Bibi starts by observing that economists and policymakers tend to think that we make rational decisions without emotion and that we weigh up the costs and benefits. But you only have to look around to see that this isn’t right. What people say is often quite different from what they do. We usually prefer a smaller present reward to a larger later reward – it’s what behavioural scientists call present bias and it explains irrational behaviour.
Behavioural science focuses on how and why people behave in the way that they do, and on helping us make better decisions.
The importance of diversity
Bibi then looks at how diversity in its many forms is key to creating conditions for creative problem-solving, and how we make decisions and make sense of the world. Building diverse and equitable teams is something we can all contribute to as product people, she says.
She runs through groupthink – imagining a typical team meeting and showing how it’s so easy not to consider other perspectives. Groupthink is worse when a team is homogeneous – it becomes an echo chamber.
Diverse teams by definition bring together different perspectives and ultimately lead to better, more nuanced ideas and more innovation. But diversity in a team must be managed well or it can lead to conflict, resistance and mistrust. People need an inclusive environment to thrive.

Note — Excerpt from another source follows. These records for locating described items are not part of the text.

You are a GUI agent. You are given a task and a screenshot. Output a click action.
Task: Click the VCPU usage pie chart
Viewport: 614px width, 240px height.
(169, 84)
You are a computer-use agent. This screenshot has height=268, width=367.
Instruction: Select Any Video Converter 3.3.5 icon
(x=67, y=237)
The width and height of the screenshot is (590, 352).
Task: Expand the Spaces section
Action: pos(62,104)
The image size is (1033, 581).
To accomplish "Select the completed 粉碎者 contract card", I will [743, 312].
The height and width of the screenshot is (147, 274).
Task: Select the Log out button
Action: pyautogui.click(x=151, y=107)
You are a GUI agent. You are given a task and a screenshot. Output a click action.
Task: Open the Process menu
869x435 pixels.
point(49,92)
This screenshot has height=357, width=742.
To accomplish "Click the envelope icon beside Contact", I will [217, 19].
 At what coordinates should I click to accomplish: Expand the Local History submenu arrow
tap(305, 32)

She then runs through the theory of System 1 and System 2 thinking and its role in different types of bias. System 1 thinking is quick and automatic, System 2 is slow and deliberate. Bibi focuses on unconscious bias and its role in diversity.
Bibi then shows that the work that most companies do to remove bias from decision-making doesn’t work.

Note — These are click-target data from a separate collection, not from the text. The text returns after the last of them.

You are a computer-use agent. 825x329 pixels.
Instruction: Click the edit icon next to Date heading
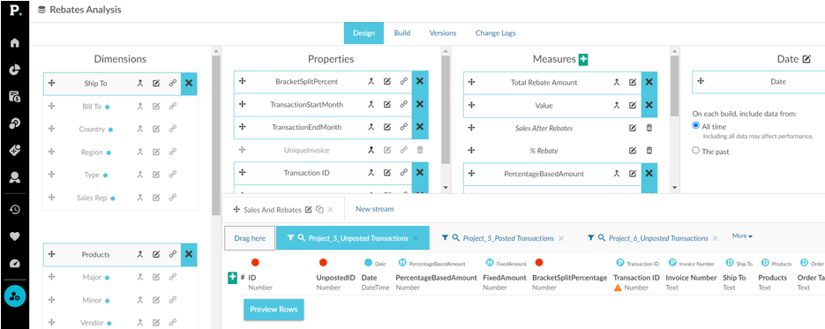806,59
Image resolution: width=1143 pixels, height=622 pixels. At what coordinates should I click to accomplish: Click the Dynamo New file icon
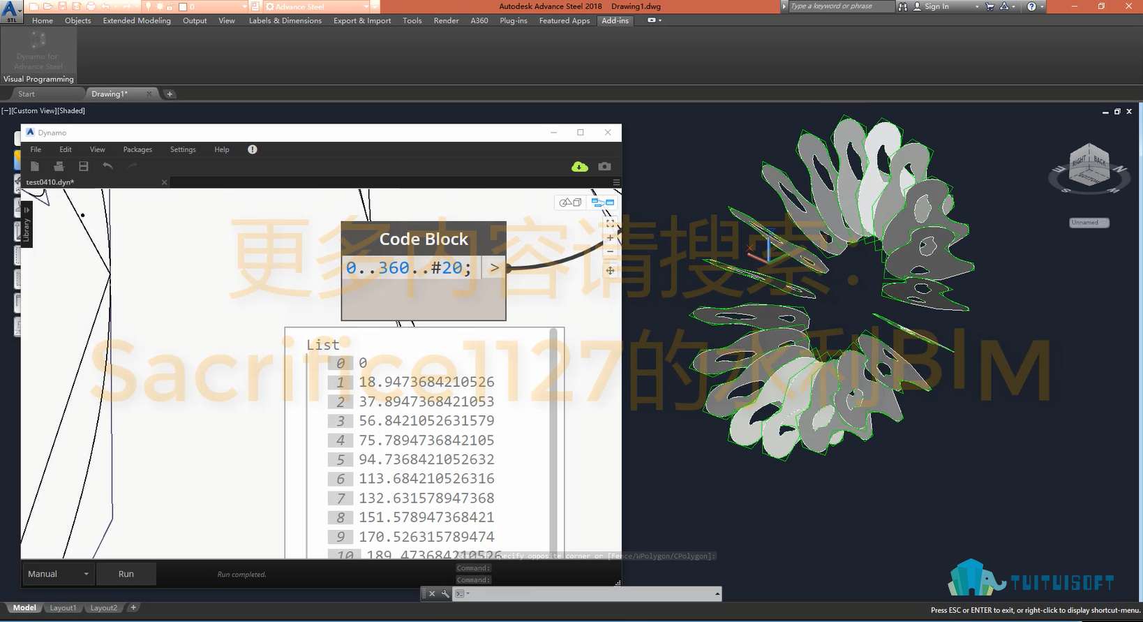click(x=35, y=166)
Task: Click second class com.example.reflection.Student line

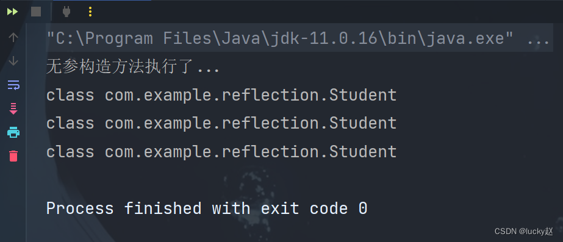Action: 221,123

It’s more powerful to focus on designing better systems so that bias doesn’t get the chance to hijack our decisions, she adds.
Evidence-based strategies that make a difference
How can we make our workplaces work for everyone?

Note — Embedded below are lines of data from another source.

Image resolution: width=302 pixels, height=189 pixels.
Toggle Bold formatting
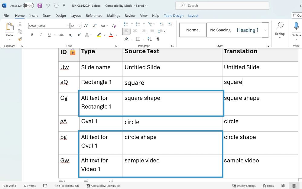(32, 35)
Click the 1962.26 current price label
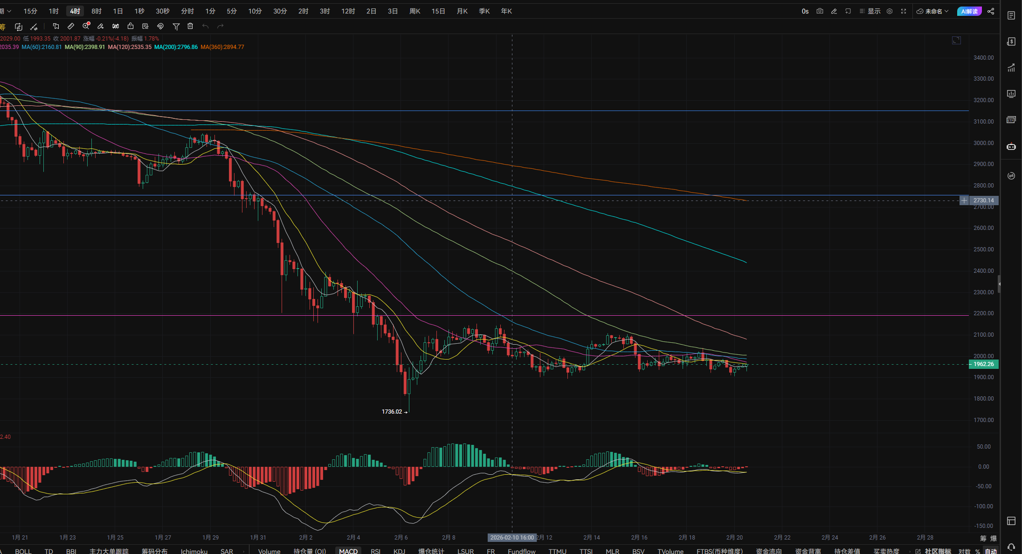This screenshot has height=554, width=1022. click(x=983, y=364)
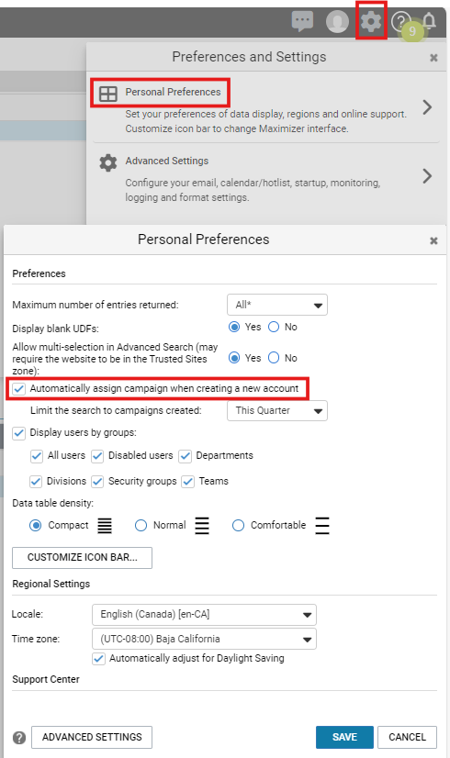Screen dimensions: 450x758
Task: Open the This Quarter campaigns dropdown
Action: [277, 411]
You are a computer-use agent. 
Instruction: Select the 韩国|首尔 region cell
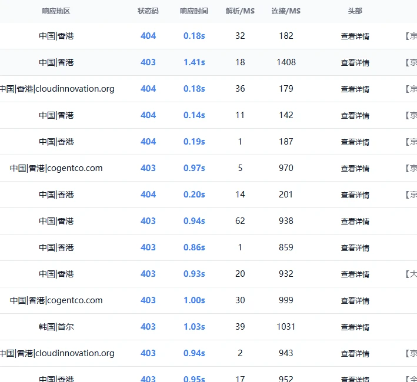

Invite unique perspectives and celebrate them
We naturally listen to the powerful and senior voice in the room, and this can lead to groupthink. But we only solve big problems when people feel a sense of shared ownership and mission. To enable inclusive meetings Bibi suggests:
- get a different person from the team to lead your meeting each week
- Invite junior team members to speak before the senior team member
- Find different ways to ask questions
- Encourage people to post ideas and questions anonymously in the chat
- Share notes after a meeting and invite asynchronous comments so everyone has a chance to contribute
Build bridges across differences
Prejudice breaks down when we spend time with people from different backgrounds. It enables us to understand commonalities and breaks down barriers.
- Experiment with random coffees across levels and across teams
Recruit the best evidence
The cost of a bad hire can be as much as 50% of the first year’s salary. Think differently at interviews. Past work experience is also not a good indicator of future performance, it’s much better to prioritise a take-home task and follow up with a short chat about it. Blind yourself to the candidate’s name to remove any unconscious bias,
Be specific and focus on behaviours in feedback
About 95% use performance appraisals and they can be a strong barrier to equal opportunities. Majority groups are often judged on their potential, minority groups are judged on past performance.
- Make your feedback specific. Instead of “be more assertive next quarter” say “I notice you didn’t lead on product discovery, I think you’re ready to take on the challenge”.
- Use a framework to help guide your feedback, it reduces ambiguity.
Bibi finishes by asking us to think about what’s at stake: “We need everyone’s most innovative ideas to help us face today’s most pressing global challenges.”